Stored data entries:
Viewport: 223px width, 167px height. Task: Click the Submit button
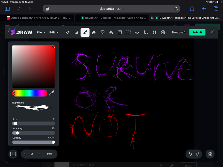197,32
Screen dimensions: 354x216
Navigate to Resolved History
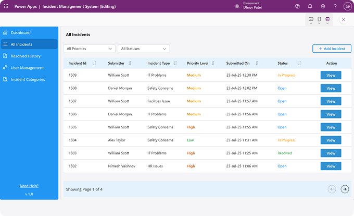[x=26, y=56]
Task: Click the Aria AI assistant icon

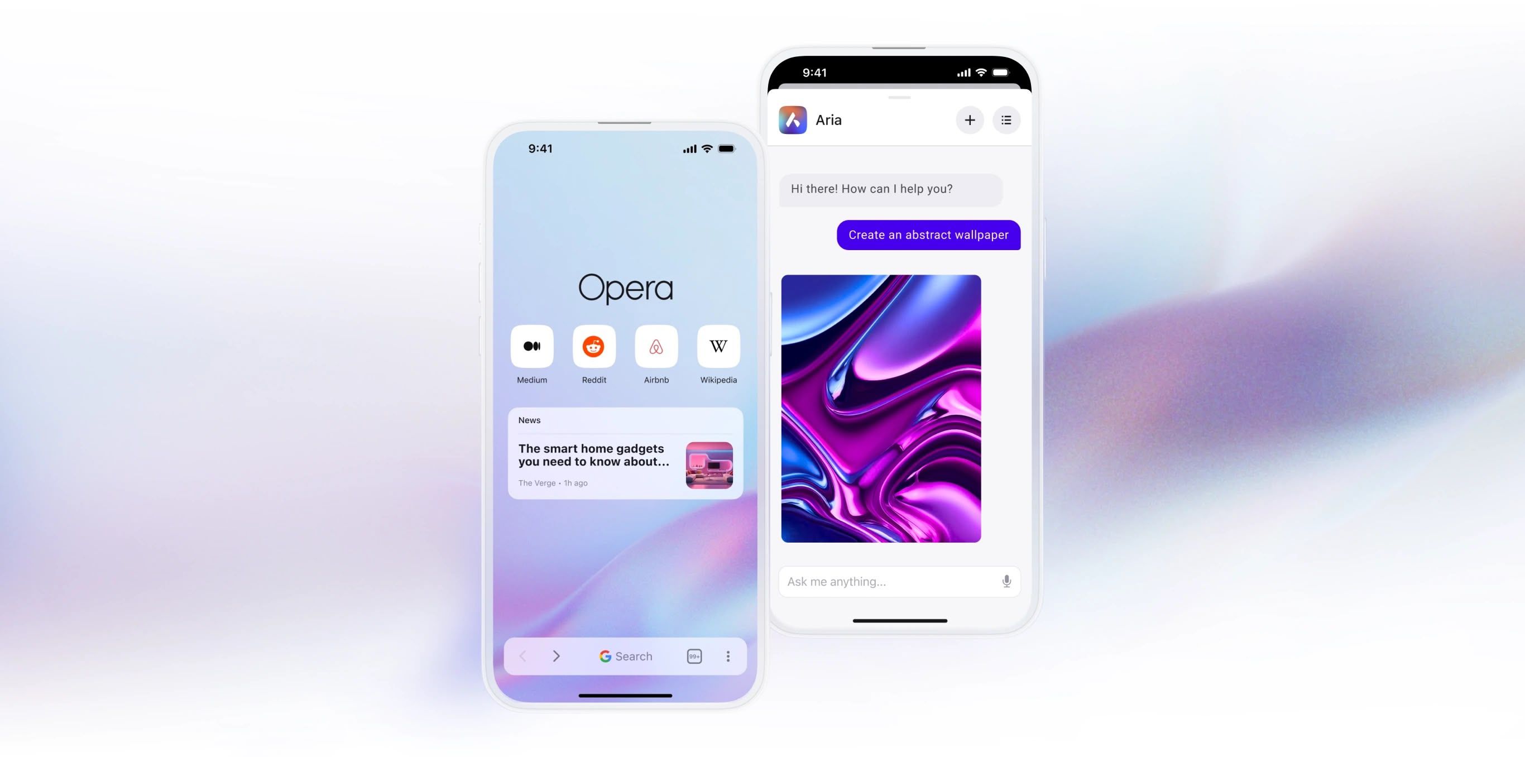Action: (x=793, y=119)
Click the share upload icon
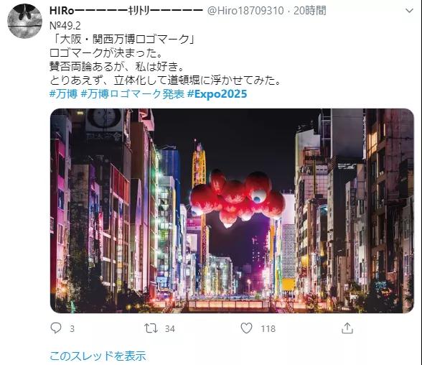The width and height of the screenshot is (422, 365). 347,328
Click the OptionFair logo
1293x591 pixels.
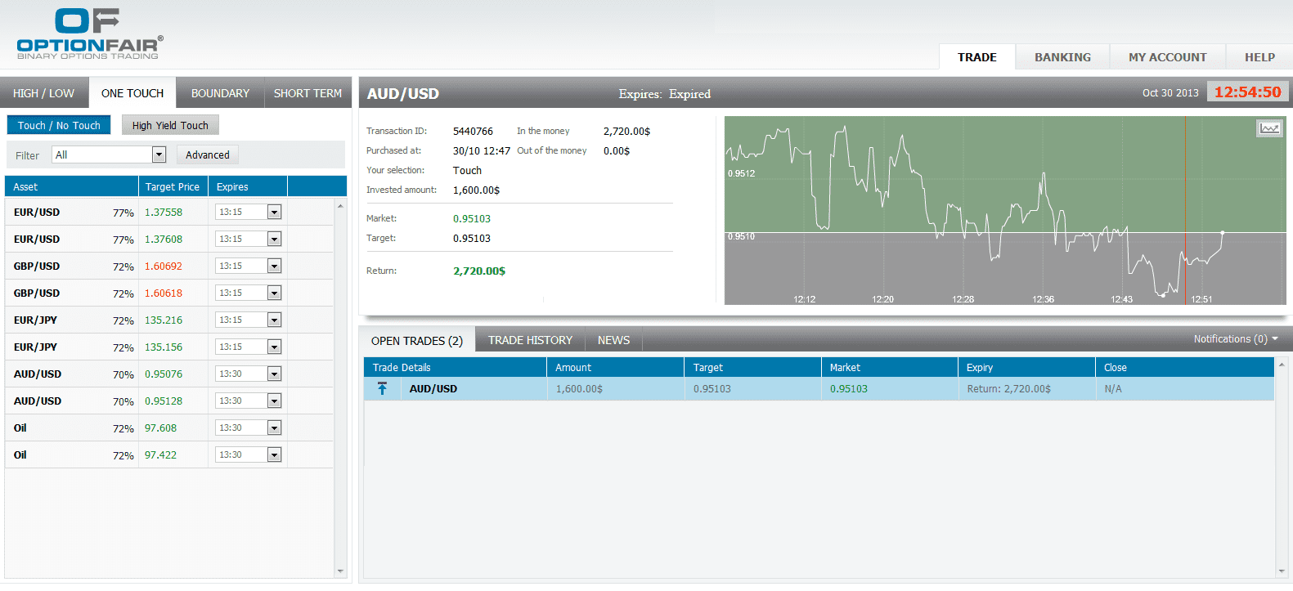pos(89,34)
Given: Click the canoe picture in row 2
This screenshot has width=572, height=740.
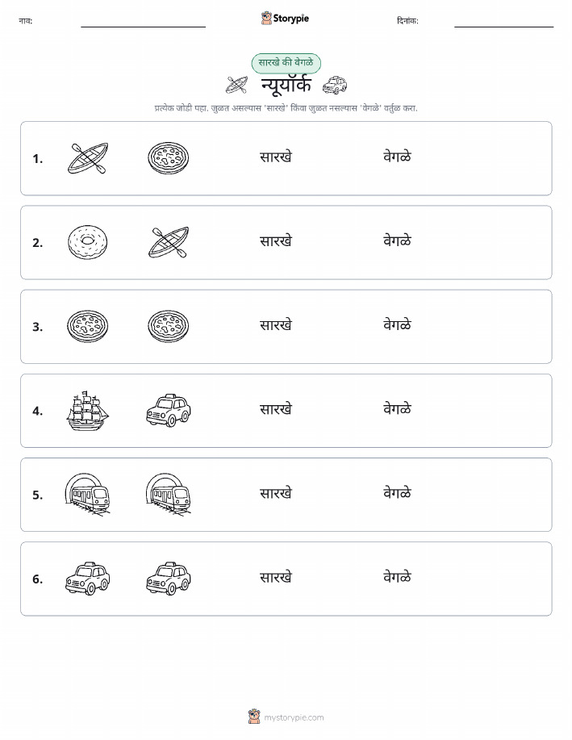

WHAT IS BEING ASKED: All of the records above should be reproduced exactly, with the pictures left out.

YOUR SOLUTION:
Viewport: 223px width, 167px height. Task: Click the Submit button
197,32
Screen dimensions: 354x216
Navigate to Resolved History
[x=26, y=56]
Task: Click the Aria AI assistant icon

Action: (x=793, y=119)
Click the share upload icon
The width and height of the screenshot is (422, 365). 347,328
Click the OptionFair logo
1293x591 pixels.
pos(89,34)
Given: Click the canoe picture in row 2
This screenshot has width=572, height=740.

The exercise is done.